Salomón pidió «sabiduría para gobernar al Pueblo de Dios», san Pablo dice que «para los que aman a Dios todo le sirve para hacer el bien» y el Evangelio explica que «venderlo todo» significa «renunciar al mal» en todas sus formas. De esto brotan 3 peticiones más efectivas del Cristiano:
- Pedir sabiduría para resolver los propios problemas. A Salomón Dios le dio sabiduría como a ninguno en el mundo… porque supo pedir lo que realmente conviene.
- Pedir fortaleza para hacer siempre el bien. ¿Por qué?
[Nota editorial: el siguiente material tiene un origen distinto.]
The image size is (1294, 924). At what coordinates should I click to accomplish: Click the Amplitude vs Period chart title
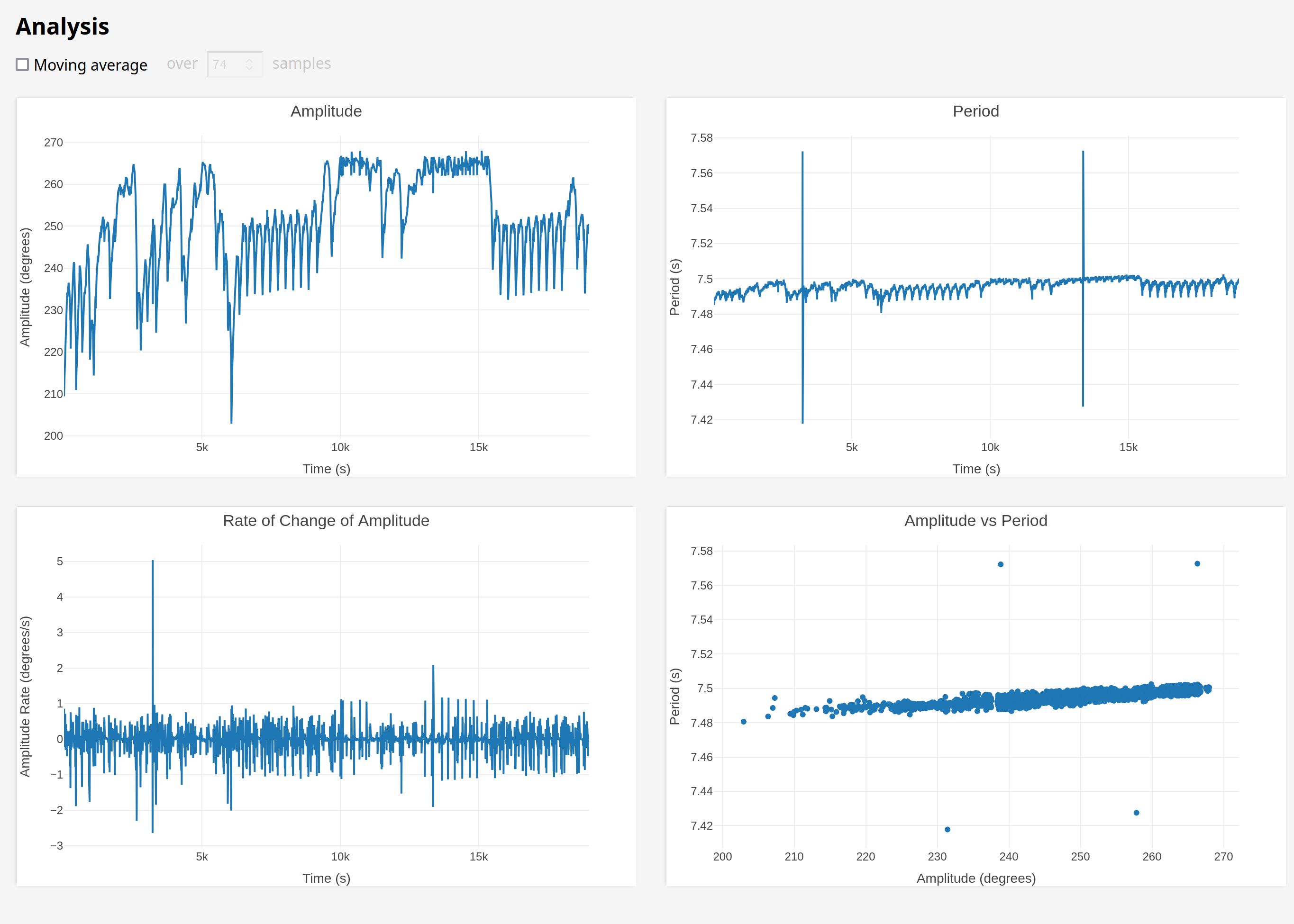click(975, 521)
Porque «para los que aman a Dios todo les sirve el bien». José, vendido y llevado a Egipto, amaba a Dios y todo le sirvió para el bien. Moisés, echado a las aguas del Nilo, llegó a ser jefe del pueblo de Dios. Guió 40 años al pueblo de Dios, amó a Dios y todo le sirvió para el bien.
- Pedir discernimiento para vender todo lo que sea de menor valor. Las cosas de menor valor son aquellas cosas que tienen una cara agradable: dinero, placer, poder, lo fácil, el lenguaje políticamente correcto, etc. Esto implica estar dispuestos a sacrificarlo todo para conseguir un bien mayor, el Reino de Dios.